Configuring SNMP notifications on McAfee ePolicy Orchestrator

To send SNMP events from McAfee ePolicy Orchestrator to IBM QRadar, you must configure SNMP notifications on your McAfee ePolicy Orchestrator device.

Before you begin

You must add a registered server to McAfee ePolicy Orchestrator before you complete the following steps. For more information, see Register syslog servers (https://docs.mcafee.com/bundle/epolicy-orchestrator-5.10.0-product-guide/page/GUID-5C5332B3-837A-4DDA-BE5C-1513A230D90A.html).

Procedure

  1. Select Menu > Automation > Automatic Responses.
  2. Click New Responses, and then configure the following values.
    1. Type a name and description for the response.
    2. From the Event group list, select ePO Notification Events.
    3. From the Event type list, select Threats.
    4. From the Status list, select Enabled.
  3. Click Next.
  4. From the Value column, type a value to use for system selection, or click the ellipsis icon.
  5. Optional: From the Available Properties list, select more filters to narrow the response results.
  6. Click Next.
  7. Select Trigger this response for every event and then click Next.

    When you configure aggregation for your McAfee ePolicy Orchestrator responses, do not enable throttling.

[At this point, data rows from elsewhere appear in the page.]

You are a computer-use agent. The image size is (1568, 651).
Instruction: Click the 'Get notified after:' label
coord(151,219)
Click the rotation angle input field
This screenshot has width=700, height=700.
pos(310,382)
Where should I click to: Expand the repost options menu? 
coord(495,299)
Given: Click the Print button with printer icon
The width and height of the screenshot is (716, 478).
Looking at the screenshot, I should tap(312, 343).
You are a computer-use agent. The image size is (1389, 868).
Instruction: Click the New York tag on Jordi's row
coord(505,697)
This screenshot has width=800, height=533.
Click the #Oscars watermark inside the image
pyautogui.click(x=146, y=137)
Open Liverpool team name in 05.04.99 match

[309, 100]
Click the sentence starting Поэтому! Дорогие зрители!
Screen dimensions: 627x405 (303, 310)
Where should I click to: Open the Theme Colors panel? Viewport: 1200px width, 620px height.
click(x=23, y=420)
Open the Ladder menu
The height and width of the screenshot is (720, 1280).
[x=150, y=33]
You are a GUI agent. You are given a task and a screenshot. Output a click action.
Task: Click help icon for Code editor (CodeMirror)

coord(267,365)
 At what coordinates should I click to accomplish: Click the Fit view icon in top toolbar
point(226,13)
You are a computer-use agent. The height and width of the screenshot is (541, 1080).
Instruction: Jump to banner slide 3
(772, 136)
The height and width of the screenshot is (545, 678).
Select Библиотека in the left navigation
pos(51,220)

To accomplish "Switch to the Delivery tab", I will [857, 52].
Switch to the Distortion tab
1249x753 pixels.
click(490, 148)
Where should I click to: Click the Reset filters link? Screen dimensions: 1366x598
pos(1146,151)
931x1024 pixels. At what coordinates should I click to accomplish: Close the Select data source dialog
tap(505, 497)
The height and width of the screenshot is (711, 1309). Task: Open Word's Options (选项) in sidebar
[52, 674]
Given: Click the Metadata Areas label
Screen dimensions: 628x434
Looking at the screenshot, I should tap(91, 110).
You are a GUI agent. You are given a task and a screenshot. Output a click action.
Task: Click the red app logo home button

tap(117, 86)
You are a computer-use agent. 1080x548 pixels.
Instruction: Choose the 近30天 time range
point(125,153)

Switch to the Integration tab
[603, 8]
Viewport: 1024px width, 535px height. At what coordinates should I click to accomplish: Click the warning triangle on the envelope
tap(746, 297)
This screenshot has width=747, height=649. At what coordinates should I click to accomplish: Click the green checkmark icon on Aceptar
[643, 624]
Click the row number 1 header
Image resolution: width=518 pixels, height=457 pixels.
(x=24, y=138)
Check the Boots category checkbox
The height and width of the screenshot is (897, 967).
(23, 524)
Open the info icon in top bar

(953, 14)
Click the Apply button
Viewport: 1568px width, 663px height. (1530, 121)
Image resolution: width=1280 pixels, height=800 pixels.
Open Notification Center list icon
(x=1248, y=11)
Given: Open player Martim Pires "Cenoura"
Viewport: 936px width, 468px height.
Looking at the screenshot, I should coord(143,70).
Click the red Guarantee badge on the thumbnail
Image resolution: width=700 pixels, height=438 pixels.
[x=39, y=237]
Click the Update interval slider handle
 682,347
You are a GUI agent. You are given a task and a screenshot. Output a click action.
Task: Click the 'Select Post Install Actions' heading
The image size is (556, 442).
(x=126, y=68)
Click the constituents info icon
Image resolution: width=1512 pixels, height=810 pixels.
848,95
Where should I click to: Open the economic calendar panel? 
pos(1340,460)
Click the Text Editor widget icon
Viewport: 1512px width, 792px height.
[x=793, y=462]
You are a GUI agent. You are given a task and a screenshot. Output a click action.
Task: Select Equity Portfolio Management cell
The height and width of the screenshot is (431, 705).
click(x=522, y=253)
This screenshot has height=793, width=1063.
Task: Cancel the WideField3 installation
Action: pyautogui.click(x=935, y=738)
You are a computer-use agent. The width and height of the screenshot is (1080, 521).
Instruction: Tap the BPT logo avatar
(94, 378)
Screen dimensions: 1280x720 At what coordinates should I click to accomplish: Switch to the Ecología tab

  8. From the Actions list, select Send SNMP Trap.
  9. Configure the following values:
    1. From the list of SNMP servers, select the SNMP server that you registered when you added a registered server.
    2. From the Available Types list, select List of All Values.
    3. Click >> to add the event type that is associated with your McAfee ePolicy Orchestrator version. Use the following table as a guide:
    Available Types Selected Types ePolicy Orchestrator Version
    Detected UTC {listOfDetectedUTC} 4.5, 5.9
    Received UTC {listOfReceivedUTC} 4.5, 5.9
    Detecting Product IPv4 Address {listOfAnalyzerIPV4} 4.5, 5.9
    Detecting Product IPv6 Address {listOfAnalyzerIPV6} 4.5, 5.9
    Detecting Product MAC Address {listOfAnalyzerMAC} 4.5, 5.9
    Source IPv4 Address {listOfSourceIPV4} 4.5, 5.9
    Source IPv6 Address {listOfSourceIPV6} 4.5, 5.9
    Source MAC Address {listOfSourceMAC} 4.5, 5.9
    Source User Name {listOfSourceUserName} 4.5, 5.9
    Target IPv4 Address {listOfTargetIPV4} 4.5, 5.9
    Target IPv6 Address {listOfTargetIPV6} 4.5, 5.9
    Target MAC {listOfTargetMAC} 4.5, 5.9
    Target Port {listOfTargetPort} 4.5, 5.9
    Threat Event ID {listOfThreatEventID} 4.5, 5.9
    Threat Event ID {listOfThreatEventID} 4.5, 5.9
    Threat Severity {listOfThreatSeverity} 4.5, 5.9
    SourceComputers   4.0
    AffectedComputerIPs   4.0
    EventIDs   4.0
    TimeNotificationSent   4.0
  10. Click Next, and then click Save.

What to do next

  1. Add a log source in QRadar.
  2. Install the Java™ Cryptography Extension for high-level SNMP decryption algorithms.